Some propositions for future spatial hearing research (II) - Tuning curves

In the previous post, I proposed to look at the ecological problem of sound localization, rather than the artificial and computationally trivial problem that is generally addressed. As regards physiology, this means that a neural representation of sound location is a property of collective neural responses that is unchanged for the class of stimuli that produce the same spatial percept. This is not a property that you will find at a single neuron level. To give a sense of what kind of property I am talking about, consider the Jeffress model, a classic model of sound localization. It goes as follows: each neuron is tuned to a particular location, and there are a bunch of neurons with different tunings. When a sound is presented, you identify the most active neuron, and that tells you where the sound comes from. If it is the same neuron that is most active for different sounds coming from the same location, then you have the kind of representation I am talking about: maximally active neuron is a representation of (specifically) sound location.

The Jeffress model actually has this kind of nice property (unlike competitors), but only when you see it as a signal processing model (cross-correlation) applied to an idealized acoustical situation where you have no head (ie two mics with just air between them). What we pointed out in a recent paper in eLife is that it loses that property when you consider sound diffraction introduced by the head; quite intriguingly, it seems that binaural neurons actually compensate for that (ie their tunings are frequency-dependent in the same way as interaural time differences are frequency-dependent).

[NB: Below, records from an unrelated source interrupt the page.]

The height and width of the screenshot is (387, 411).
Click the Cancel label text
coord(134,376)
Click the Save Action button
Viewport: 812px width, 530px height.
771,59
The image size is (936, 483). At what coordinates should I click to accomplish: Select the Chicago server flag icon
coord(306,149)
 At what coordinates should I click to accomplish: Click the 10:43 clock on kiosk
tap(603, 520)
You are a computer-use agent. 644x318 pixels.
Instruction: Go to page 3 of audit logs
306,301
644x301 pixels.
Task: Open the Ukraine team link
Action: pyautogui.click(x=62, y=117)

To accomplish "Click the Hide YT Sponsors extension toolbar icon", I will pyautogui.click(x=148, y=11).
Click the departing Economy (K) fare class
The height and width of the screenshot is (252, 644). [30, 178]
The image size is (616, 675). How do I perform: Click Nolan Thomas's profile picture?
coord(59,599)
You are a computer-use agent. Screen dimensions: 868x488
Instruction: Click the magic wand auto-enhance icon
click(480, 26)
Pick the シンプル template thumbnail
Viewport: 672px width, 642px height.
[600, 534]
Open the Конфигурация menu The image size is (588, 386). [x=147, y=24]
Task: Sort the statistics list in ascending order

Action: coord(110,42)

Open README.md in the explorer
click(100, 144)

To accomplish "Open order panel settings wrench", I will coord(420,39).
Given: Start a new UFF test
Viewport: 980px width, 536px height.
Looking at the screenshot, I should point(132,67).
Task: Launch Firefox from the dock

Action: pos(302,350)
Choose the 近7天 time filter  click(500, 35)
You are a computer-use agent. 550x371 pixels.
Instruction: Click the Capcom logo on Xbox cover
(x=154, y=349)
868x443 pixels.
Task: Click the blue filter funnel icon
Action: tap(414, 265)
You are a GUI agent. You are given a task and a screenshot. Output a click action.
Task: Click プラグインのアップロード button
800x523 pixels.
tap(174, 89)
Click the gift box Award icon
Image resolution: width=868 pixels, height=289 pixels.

But I want to discuss a more fundamental point that has to do with tuning curves. By “tuning curve”, I am referring to a measurement of how the firing rate of a neuron varies when one stimulus dimension is varied. Suppose that indeed you do have neurons that are tuned to different sound locations. Then you present a stimulus (of the same kind) and you look for the maximally active neuron. The tuning of that neuron should match the location of the presented stimulus. Right? Well, actually no. At least not in principle. That would be true if all tuning curves had exactly the same shape and peak value and only differed by a translation, or at least if the shape and magnitude were not correlated with tuning. But otherwise it's just an incorrect inference. If you don't see what I mean look at this paper on auditory nerve responses. Usually one would show selectivity curves of auditory nerve fibers, ie firing rate vs. sound frequency for a bunch of fibers (note that auditory scientists also use “tuning curve” to mean something else, which is minimum sound level that elicits a response vs. frequency). Here the authors show the data differently on Fig. 1: responses of all fibers along the cochlea for a bunch of frequencies. I bet that it is not what you would expect from reading textbooks on hearing. Individually, fibers are tuned to frequency. Yet you can't really pick the most active fiber and tell what sound frequency was presented. Actually there are different frequencies at which the response peaks at the same place. It's basically a mess. But that is what the auditory gets when you present a sound: the response of the entire cochlea for one sound, not the response of one neuron to lots of different stimuli.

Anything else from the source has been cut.